WHAT IS EXPECTED
Edit the entries below so that each "At what coordinates should I click to accomplish" becomes "Where should I click to", leaving everything else unchanged.

INPUT MATERIAL
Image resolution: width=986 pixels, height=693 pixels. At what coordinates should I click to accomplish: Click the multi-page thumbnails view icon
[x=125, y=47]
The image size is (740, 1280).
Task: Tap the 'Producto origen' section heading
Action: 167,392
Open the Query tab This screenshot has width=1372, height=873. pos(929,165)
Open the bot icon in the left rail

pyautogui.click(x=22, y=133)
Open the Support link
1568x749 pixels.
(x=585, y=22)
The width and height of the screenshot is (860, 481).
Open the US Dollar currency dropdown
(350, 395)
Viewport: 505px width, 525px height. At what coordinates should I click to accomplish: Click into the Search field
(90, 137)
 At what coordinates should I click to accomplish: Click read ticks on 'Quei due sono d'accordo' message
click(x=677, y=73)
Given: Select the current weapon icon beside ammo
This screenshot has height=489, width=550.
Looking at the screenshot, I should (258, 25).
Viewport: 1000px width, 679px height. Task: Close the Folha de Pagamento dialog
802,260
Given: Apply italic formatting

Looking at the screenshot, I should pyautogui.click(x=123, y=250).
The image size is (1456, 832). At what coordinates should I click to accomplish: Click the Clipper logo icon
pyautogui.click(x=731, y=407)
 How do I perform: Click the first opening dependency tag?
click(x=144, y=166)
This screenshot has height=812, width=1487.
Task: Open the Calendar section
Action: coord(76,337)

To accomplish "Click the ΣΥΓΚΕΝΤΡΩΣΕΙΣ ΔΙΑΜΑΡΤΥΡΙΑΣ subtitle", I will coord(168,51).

ANSWER FOR THE TASK
Image resolution: width=986 pixels, height=693 pixels. Where should I click to: Click the multi-page thumbnails view icon
[x=125, y=47]
The image size is (740, 1280).
Task: Tap the 'Producto origen' section heading
Action: 167,392
Open the Query tab This screenshot has width=1372, height=873. pos(929,165)
Open the bot icon in the left rail

pyautogui.click(x=22, y=133)
Open the Support link
1568x749 pixels.
(x=585, y=22)
The width and height of the screenshot is (860, 481).
Open the US Dollar currency dropdown
(350, 395)
Viewport: 505px width, 525px height. Where should I click to: Click into the Search field
(90, 137)
 Where should I click to: Click read ticks on 'Quei due sono d'accordo' message
click(x=677, y=73)
Given: Select the current weapon icon beside ammo
This screenshot has height=489, width=550.
Looking at the screenshot, I should (258, 25).
Viewport: 1000px width, 679px height. Task: Close the Folha de Pagamento dialog
802,260
Given: Apply italic formatting

Looking at the screenshot, I should pyautogui.click(x=123, y=250).
The image size is (1456, 832). Where should I click to: Click the Clipper logo icon
pyautogui.click(x=731, y=407)
 How do I perform: Click the first opening dependency tag?
click(x=144, y=166)
This screenshot has height=812, width=1487.
Task: Open the Calendar section
Action: coord(76,337)

To accomplish "Click the ΣΥΓΚΕΝΤΡΩΣΕΙΣ ΔΙΑΜΑΡΤΥΡΙΑΣ subtitle", I will coord(168,51).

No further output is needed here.